Женщина не верила своим ушам.
– Поразительно.
– В детстве твоей любимой игрушкой был кукольный сервиз. А куклу звали Мейзи, в честь бабушки.
Теперь судомойка побледнела.
– Откуда ты всё это знаешь?
– О, это простое чудовство.
– Чудов… что?
– Особое волшебство, Мэри. Основанное на надежде.
– Ты странный человек, – медленно проговорила она. – Я вижу это по твоим штанам.
Отец Рождество посмотрел на окорок, который болтался под потолком.
– Я думал, здесь едят одну жидкую овсянку.
– Это окорок для мистера Мора. Для него, мистера Хромуля и его друга-констебля. Остальным даже смотреть нельзя.
– Всё в порядке, мистер Чудовс? – донёсся от двери голос мистера Мора.
– Да-да. Я просто заглянул на кухню, чтобы задать пару вопросов судомойке.
– Лёжа на полу? – В голосе мистера Мора явственно слышалось подозрение.
По лицу Мэри было видно, как она боится, что Отец Рождество скажет правду.
– Я поскользнулся, – ответил тот. – Пол такой чистый, что у меня ноги разъехались.
Мистер Мор обежал взглядом кухню и остановился на мешке с сахаром, который стоял за плитой.
– Миссис Винтерс, я надеюсь, вы не добавляли сахар в овсянку. Кажется, мы с вами это уже обсуждали.
Мэри нервно переступила с ноги на ногу. Как и прочие обитатели работного дома, она до смерти боялась мистера Мора.
– Я как раз говорил миссис Винтерс, что сахар в овсянке свидетельствует о её преданности своему делу, – вмешался Отец Рождество. – И я собираюсь дать вашей кухне высшие оценки.
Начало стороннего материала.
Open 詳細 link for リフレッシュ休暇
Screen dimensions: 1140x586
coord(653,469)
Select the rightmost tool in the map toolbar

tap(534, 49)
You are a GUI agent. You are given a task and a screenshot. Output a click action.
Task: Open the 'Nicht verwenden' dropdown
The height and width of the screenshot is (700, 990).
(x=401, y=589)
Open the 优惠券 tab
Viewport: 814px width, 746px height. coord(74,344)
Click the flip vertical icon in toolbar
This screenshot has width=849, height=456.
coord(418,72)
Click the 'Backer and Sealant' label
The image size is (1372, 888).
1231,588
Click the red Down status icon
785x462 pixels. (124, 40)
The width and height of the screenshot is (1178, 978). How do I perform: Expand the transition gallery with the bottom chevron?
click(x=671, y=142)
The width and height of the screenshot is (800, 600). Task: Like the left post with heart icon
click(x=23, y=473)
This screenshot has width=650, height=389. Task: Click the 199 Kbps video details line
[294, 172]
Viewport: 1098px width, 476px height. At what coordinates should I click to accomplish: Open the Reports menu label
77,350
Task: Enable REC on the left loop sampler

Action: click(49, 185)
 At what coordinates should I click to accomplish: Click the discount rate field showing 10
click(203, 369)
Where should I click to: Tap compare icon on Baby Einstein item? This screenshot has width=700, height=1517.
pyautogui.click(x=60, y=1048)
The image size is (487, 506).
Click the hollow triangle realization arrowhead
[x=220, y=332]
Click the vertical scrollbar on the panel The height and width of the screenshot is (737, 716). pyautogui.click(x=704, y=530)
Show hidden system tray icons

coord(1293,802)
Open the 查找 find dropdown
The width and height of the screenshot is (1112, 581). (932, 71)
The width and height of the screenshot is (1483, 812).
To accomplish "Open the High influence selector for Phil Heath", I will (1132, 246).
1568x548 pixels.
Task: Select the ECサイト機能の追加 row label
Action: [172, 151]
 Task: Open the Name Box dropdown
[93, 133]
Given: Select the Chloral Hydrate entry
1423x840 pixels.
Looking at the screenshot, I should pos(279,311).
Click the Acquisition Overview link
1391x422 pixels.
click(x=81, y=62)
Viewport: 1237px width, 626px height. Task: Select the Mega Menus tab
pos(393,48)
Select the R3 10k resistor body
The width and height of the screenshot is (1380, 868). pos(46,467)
Мэри улыбнулась Отцу Рождество одними глазами, а ведь все знают, что это лучшая из улыбок. И в груди у Отца Рождество снова потеплело.
Отец Рождество поднялся с пола.
– А теперь, если вы не против, мистер Мор, я бы хотел задать судомойке ещё несколько вопросов по поводу… – Он огляделся и увидел на полке брусок масла. – По поводу масла.
– Масла?
– Да. Масло нужно хранить определённым образом.
– Я буду ждать вас снаружи, – с плохо скрываемым раздражением ответил мистер Мор. – Могу я осведомиться, как долго продлится ваша инспекция?